Stored items:

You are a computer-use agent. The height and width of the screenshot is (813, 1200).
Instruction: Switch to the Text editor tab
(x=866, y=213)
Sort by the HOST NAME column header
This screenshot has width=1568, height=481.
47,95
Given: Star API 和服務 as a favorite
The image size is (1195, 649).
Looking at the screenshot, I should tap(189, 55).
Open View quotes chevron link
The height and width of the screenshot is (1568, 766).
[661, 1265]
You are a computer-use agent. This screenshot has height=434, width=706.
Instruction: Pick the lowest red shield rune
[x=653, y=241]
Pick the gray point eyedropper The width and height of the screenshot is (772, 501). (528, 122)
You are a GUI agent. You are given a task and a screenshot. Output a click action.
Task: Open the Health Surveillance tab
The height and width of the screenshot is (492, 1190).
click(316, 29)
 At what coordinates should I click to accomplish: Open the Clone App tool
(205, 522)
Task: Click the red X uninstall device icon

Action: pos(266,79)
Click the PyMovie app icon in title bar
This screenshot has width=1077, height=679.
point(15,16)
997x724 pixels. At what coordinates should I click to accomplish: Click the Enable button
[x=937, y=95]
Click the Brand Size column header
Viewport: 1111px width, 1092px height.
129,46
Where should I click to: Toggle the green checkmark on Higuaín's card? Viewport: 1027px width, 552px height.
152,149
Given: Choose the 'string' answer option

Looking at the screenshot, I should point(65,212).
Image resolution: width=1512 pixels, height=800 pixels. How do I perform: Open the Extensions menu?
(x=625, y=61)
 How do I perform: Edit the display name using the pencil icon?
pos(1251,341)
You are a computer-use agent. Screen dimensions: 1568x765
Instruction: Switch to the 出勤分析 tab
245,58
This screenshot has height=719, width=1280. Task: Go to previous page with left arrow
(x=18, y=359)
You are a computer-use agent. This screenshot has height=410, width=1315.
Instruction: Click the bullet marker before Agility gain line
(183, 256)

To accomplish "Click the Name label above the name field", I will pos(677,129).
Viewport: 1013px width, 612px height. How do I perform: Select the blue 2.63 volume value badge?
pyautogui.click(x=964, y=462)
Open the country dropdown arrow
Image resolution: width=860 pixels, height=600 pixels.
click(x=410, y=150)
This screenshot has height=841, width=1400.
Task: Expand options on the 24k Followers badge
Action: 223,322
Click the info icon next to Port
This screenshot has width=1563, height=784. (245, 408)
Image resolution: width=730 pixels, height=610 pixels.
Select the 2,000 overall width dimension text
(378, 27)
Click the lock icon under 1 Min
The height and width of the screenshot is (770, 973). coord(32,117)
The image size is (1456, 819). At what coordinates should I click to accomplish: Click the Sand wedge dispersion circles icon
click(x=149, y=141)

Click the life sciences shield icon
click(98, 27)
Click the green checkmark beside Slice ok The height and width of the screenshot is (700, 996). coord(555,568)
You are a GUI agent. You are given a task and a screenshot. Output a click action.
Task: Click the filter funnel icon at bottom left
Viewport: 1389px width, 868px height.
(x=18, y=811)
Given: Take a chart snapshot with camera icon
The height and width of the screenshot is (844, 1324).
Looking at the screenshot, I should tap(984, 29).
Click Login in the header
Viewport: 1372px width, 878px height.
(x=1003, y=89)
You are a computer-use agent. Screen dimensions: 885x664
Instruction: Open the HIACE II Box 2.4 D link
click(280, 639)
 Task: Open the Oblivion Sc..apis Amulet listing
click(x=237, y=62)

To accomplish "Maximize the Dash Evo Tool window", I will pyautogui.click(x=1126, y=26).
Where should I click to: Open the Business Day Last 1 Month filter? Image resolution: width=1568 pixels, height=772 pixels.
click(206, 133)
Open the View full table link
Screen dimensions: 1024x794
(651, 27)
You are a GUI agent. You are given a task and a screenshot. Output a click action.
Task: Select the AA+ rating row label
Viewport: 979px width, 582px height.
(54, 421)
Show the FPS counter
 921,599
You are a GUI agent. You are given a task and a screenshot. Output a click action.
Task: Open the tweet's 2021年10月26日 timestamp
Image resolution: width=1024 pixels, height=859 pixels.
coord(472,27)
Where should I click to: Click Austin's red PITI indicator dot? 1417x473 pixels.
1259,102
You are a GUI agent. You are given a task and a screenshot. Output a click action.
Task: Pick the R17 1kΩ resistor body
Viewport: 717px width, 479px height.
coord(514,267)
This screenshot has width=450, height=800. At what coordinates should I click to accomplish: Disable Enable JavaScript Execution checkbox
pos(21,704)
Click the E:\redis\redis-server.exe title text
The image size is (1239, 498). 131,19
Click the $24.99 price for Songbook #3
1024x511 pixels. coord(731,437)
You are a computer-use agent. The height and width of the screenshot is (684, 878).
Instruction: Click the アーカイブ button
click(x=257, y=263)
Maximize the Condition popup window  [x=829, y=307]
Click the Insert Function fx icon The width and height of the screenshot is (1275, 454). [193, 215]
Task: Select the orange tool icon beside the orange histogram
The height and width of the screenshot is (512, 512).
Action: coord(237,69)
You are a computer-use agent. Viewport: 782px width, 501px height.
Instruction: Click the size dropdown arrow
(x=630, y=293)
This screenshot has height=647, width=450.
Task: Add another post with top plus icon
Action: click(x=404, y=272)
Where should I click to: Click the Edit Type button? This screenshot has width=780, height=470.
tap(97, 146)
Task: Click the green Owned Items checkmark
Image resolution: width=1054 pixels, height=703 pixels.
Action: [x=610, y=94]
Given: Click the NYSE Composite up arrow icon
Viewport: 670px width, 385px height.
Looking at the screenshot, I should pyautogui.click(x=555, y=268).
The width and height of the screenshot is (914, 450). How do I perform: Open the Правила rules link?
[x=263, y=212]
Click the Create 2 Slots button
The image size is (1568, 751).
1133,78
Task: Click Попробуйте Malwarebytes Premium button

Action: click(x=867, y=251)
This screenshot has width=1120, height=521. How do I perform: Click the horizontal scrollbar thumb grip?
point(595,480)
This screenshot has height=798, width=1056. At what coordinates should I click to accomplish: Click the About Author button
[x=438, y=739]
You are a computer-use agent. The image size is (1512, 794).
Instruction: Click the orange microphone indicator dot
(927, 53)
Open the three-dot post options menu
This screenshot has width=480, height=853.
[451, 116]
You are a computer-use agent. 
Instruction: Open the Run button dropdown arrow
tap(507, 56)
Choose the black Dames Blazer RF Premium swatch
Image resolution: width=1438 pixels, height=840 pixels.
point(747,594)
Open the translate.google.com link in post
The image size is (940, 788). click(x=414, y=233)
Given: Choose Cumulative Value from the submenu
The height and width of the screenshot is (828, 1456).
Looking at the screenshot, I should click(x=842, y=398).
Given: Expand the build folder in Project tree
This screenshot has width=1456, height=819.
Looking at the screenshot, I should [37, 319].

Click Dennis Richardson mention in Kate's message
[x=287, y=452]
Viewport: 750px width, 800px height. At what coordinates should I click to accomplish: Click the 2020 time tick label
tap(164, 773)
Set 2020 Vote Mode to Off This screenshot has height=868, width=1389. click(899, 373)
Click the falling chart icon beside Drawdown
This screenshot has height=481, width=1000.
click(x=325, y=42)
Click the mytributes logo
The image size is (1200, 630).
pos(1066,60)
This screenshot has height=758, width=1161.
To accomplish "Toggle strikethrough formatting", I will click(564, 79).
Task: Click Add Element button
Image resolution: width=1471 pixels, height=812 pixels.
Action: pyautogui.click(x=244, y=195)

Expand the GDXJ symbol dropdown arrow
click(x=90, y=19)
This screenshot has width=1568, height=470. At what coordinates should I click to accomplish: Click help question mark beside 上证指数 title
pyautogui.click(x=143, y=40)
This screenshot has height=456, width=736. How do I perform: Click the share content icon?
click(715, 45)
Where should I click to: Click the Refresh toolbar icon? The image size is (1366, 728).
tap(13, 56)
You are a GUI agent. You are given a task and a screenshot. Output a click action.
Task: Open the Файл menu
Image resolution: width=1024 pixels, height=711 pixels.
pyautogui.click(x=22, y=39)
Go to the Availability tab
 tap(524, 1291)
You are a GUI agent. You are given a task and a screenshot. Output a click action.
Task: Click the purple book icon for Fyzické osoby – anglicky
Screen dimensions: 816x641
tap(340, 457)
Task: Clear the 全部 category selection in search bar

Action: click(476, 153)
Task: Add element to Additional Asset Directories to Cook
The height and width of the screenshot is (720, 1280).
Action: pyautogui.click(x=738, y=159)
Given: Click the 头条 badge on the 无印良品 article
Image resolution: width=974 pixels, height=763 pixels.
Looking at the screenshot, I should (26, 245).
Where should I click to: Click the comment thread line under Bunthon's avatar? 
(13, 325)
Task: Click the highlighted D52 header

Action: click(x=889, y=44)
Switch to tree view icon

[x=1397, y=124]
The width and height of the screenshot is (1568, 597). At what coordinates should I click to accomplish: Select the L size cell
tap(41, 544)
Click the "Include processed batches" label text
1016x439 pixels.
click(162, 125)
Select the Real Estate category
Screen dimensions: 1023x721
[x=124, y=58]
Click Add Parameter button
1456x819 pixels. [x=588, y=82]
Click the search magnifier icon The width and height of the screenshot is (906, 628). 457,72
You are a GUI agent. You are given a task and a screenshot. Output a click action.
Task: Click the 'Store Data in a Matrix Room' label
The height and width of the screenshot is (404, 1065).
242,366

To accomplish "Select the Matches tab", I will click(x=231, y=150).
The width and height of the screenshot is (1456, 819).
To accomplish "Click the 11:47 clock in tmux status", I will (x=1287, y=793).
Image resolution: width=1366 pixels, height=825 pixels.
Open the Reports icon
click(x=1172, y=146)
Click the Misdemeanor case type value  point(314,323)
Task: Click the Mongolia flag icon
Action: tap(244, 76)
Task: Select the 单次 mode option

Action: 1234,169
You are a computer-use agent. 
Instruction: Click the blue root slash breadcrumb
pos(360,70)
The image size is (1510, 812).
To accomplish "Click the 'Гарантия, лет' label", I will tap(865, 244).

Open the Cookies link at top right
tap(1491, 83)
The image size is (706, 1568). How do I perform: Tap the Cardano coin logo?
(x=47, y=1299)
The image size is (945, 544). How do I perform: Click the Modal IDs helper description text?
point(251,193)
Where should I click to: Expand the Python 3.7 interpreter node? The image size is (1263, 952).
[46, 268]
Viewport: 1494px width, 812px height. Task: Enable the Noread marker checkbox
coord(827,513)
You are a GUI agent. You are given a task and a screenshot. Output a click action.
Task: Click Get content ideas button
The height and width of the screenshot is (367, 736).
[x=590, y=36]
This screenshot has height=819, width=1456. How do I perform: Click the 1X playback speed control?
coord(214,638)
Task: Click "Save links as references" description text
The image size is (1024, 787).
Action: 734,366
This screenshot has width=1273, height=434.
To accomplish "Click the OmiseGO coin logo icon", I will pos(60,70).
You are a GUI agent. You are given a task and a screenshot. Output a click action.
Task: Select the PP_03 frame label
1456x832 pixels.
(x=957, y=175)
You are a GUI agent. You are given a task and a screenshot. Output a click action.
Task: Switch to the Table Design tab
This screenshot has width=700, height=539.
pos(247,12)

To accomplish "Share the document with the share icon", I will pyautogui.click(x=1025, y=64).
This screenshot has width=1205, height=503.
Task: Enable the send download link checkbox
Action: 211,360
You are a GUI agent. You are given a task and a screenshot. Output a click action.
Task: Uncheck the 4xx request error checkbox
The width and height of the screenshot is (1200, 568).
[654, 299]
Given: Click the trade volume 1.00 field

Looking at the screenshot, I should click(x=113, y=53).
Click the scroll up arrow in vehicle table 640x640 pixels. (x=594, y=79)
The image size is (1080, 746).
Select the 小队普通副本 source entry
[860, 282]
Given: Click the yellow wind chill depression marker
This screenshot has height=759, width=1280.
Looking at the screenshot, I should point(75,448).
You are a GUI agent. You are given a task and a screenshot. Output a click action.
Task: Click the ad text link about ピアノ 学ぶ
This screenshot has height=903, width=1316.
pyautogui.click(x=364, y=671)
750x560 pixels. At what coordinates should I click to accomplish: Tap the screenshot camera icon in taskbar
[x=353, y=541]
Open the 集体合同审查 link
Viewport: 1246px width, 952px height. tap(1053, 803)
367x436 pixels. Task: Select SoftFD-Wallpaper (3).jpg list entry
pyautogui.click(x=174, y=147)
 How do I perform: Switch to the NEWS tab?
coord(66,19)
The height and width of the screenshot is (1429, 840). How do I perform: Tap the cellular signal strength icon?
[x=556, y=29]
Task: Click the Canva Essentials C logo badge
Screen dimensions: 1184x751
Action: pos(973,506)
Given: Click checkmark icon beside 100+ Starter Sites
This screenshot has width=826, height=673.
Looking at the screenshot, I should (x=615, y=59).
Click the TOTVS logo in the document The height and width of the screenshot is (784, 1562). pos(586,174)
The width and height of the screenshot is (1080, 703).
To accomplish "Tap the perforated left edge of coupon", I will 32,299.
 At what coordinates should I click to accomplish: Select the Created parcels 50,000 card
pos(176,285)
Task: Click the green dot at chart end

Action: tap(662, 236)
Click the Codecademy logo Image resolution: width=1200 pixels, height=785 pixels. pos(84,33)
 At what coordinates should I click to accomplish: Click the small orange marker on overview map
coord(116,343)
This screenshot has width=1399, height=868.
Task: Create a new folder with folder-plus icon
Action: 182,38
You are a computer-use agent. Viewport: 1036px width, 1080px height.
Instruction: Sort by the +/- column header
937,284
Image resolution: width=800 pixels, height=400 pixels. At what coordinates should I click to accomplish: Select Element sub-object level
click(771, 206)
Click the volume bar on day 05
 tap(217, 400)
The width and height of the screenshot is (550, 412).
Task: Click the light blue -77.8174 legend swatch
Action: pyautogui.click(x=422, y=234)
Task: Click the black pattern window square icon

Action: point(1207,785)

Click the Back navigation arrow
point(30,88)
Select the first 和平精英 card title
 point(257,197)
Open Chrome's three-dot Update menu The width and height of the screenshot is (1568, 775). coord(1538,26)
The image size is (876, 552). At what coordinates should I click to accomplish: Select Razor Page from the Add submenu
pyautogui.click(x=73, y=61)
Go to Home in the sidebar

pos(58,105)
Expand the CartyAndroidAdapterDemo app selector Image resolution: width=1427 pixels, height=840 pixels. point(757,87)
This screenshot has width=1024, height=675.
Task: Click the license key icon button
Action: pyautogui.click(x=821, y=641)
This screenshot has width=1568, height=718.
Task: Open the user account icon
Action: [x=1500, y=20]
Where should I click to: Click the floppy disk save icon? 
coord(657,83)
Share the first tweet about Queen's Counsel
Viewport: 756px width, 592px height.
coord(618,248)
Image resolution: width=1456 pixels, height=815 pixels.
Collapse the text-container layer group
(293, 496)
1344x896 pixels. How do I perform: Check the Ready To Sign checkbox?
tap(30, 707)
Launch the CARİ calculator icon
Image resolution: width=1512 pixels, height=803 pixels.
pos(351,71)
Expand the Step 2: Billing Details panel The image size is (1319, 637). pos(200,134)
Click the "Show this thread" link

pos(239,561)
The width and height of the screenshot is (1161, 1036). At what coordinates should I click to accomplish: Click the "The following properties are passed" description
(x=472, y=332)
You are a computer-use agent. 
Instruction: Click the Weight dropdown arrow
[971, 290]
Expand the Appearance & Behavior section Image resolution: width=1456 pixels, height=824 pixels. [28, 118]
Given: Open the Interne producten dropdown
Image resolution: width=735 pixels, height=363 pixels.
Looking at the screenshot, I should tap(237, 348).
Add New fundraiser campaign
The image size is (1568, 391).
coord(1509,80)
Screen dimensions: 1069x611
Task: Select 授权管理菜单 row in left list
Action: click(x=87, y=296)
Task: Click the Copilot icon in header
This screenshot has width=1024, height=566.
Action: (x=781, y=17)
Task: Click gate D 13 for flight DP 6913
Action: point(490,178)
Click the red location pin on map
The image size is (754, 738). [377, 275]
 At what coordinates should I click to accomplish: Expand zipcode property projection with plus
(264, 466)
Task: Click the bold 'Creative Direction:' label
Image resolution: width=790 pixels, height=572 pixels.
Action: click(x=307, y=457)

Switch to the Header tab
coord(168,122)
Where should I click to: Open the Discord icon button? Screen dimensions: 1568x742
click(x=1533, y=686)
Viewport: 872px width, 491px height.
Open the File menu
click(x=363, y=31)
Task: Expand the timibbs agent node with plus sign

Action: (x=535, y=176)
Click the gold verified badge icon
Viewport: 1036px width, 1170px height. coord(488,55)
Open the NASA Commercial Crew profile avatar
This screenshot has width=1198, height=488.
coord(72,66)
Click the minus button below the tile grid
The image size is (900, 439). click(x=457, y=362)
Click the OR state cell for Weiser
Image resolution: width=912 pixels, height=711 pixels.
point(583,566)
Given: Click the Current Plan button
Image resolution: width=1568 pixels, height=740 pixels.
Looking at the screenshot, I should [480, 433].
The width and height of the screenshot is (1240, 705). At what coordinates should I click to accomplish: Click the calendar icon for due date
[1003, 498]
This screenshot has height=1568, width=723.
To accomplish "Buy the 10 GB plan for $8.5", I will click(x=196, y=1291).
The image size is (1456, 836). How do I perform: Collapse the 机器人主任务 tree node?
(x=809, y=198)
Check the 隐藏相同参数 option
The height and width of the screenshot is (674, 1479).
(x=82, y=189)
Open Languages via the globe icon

■ WHAT IS NEEDED
Reproduce the data starting at the line containing "Task: Clear the" and ending at the line containing "Action: pyautogui.click(x=738, y=159)", with the requests included. Scale each coordinate in the answers by 2.25, round it to a whole number with halves going up, and leave everything else unchanged.

■ OUTPUT BELOW
Task: Clear the 全部 category selection in search bar

Action: click(1071, 344)
Task: Add element to Additional Asset Directories to Cook
The height and width of the screenshot is (720, 1280).
Action: pyautogui.click(x=1661, y=358)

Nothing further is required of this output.